- **SÉRIE D'EXERCICES**
- a) Recopiez fidèlement le passage de l'extrait de page qui va de "De même, on" à "et profondes choses.".
- b) Répondez brièvement à ces questions sur l'extrait de page :
(i) Entre quels deux univers Adrian passe-t-il avec élégance ?
(ii) Combien de pages environ compte le passage jugé raté ?
(iii) De quoi les ex-changelins réfugiés avec Henry restent-ils capables ?

- **EXTRAIT DE PAGE**
= = =
De même, on peut relever l’élégance avec laquelle Adrian passe d’un univers à l’autre, du réel au féerique, modifiant son style à petites touches pour montrer à quel point les deux mondes s’interpénètrent, même si, bizarrement, le seul passage raté car poussif du roman est le chapitre montrant Henry libéré de la colline et réfugié avec d’autres ex-changelins ayant oublié leur passé magique mais toujours capables de se transformer. Mais ce ne sont qu’une vingtaine de pages dans un ensemble par ailleurs bien tenu, un roman fantastique dans tous les sens du terme, qui dit sur l’humanité, sans avoir l’air d’y toucher et d’un style magistral, de nombreuses véritables et profondes choses.
= = =
- **SECTION DES DONNÉES**
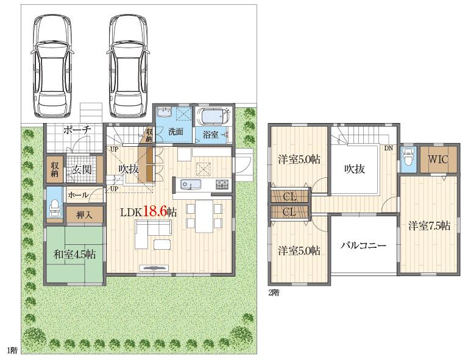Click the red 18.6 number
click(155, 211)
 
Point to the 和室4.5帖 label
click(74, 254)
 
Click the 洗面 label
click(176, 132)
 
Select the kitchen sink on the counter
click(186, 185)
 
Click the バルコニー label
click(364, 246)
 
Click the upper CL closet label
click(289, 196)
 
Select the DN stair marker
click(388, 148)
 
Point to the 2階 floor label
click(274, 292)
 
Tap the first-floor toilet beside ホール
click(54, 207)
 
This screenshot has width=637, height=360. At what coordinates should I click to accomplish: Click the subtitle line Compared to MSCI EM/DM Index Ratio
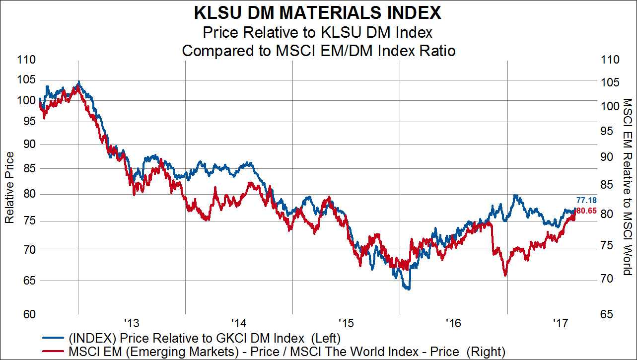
= = =
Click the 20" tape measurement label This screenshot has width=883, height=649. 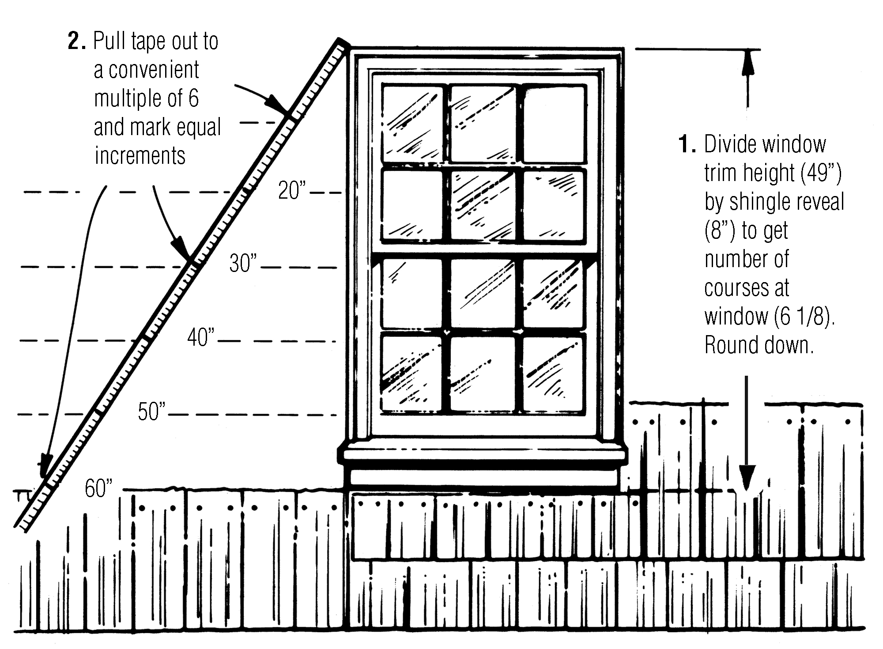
= = =
- **RÉPONSES RÉDIGÉES**
- a)
De même, on peut relever l’élégance avec laquelle Adrian passe d’un univers à l’autre, du réel au féerique, modifiant son style à petites touches pour montrer à quel point les deux mondes s’interpénètrent, même si, bizarrement, le seul passage raté car poussif du roman est le chapitre montrant Henry libéré de la colline et réfugié avec d’autres ex-changelins ayant oublié leur passé magique mais toujours capables de se transformer. Mais ce ne sont qu’une vingtaine de pages dans un ensemble par ailleurs bien tenu, un roman fantastique dans tous les sens du terme, qui dit sur l’humanité, sans avoir l’air d’y toucher et d’un style magistral, de nombreuses véritables et profondes choses.

- b)
(i) Du réel au féerique.
(ii) Une vingtaine de pages.
(iii) De se transformer.